In high school I had a group of male friends who were apparently all as insecure and pathetic as I was. We played mean games on each other, usually using words as our weapons. I haven’t seen many of them since I left high school, wanting to put that part of my life behind me, but I did have a warm reunion with one of them a few years ago.
That same friend and I were beaten up for no reason while walking on the street in the evening as boys. We were about 13 and both small and our assailants were five or six big teenagers. Today it would have been called a swarming. They smoked, and smelled of liquor, and swore, and beat the living crap out of us. Fortunately we only got broken noses, black eyes, and loose teeth but I’ll never forget the feeling of helplessness, violation, and raw fear at being attacked for no reason.
In university one year I shared a slummy apartment with two other science geeks like me. One night we had a party and a poor social misfit we had invited left a Pink Floyd album on top of a radiator and it heated up and started to melt and was destroyed. I remember it was Pink Floyd because they’re one of my all-time favorite bands who I’ve seen live a bunch of times and own most of their CD’s. I can still remember blurting out in a loud voice to all and sundry: “Look at what R did”. He must have been mortified but I only thought about it that way sometime later. If you’re out there RS, I’m sorry. I was probably pretty wasted but that’s no excuse for gratuitous meanness.
After my B.Sc. degree I went to medical school and I don’t remember doing any cruel or mean acts since then. But I’m sure I’ve done them – I just don’t remember them. And I vividly remember some perpetrated on me. In the late 1970’s my first wife said something to me in a matter of fact way which I will always remember for how much it hurt me. And she was a gentle, kind person. I’m pretty sure it was an innocent moment of thoughtlessness. About 15 years ago I was at a Conference in a far away city and had a reunion with one of my dearest friends from medical school – we hadn’t seen each other in about 10 years. He said something cruel to me about a secret we shared in medical school – he said it as matter-of-factly as if he were talking about the weather. I guess he also meant no malice. But I was crushed and still remember the moment as if it was yesterday.

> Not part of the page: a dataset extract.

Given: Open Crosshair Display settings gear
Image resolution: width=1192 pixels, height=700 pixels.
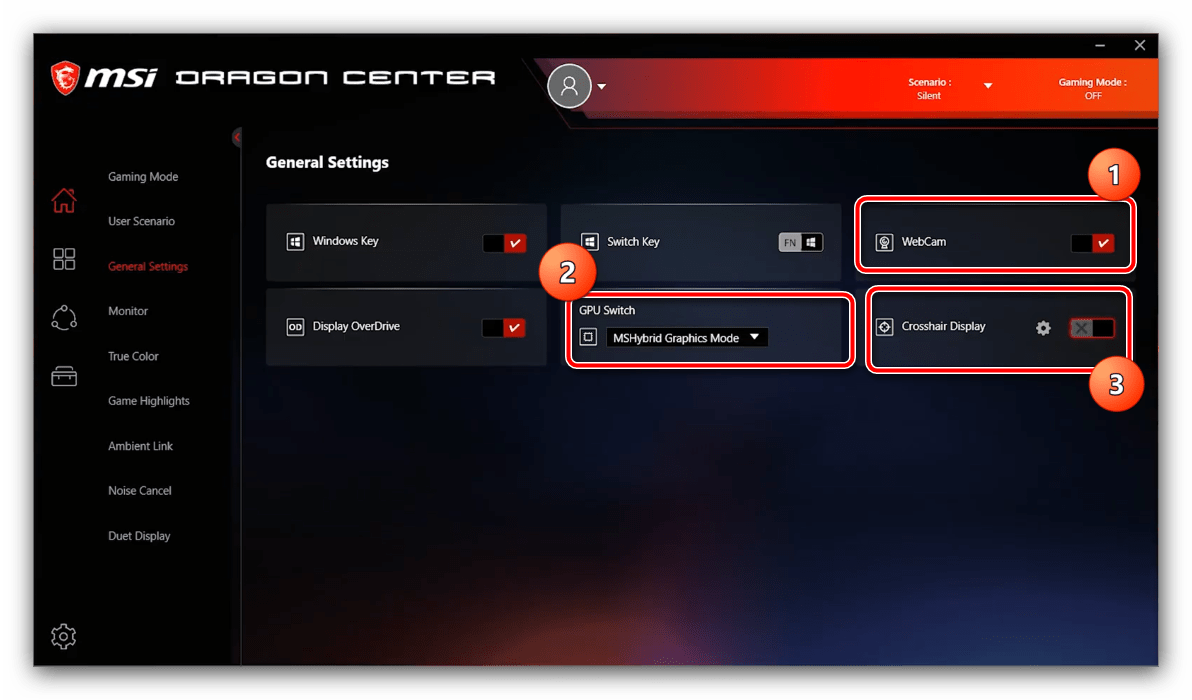Looking at the screenshot, I should 1043,328.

Why do we do these things to each other and why do I recall all these episodes so vividly? I do not feel I am unique in having been involved in these little acts and/or remembering them so clearly. And I challenge every reader to not remember at least one act of cruelty they did or was done to them that they would do anything to erase. I guess as we evolve we are mostly taught good values but feel the need to explore the dark side of our nature, or are too weak to fight the peer-pressure of others. Or maybe we simply feel better about ourselves by diminishing others. Or maybe we explore this behavior to learn firsthand how awful it is so we don’t make a lifelong pattern of it. I hope it’s the latter.
Mark Bernstein is a neurosurgeon at the Toronto Western Hospital and Professor of Surgery at the University of Toronto. He and his wife Lee (a native Los Angelina) have three daughters and two pet Labradors. He has written extensively in the medical literature for over 20 years and for the last few years has been trying his hand at non-medical writing. He is the world’s second worst saxophone player.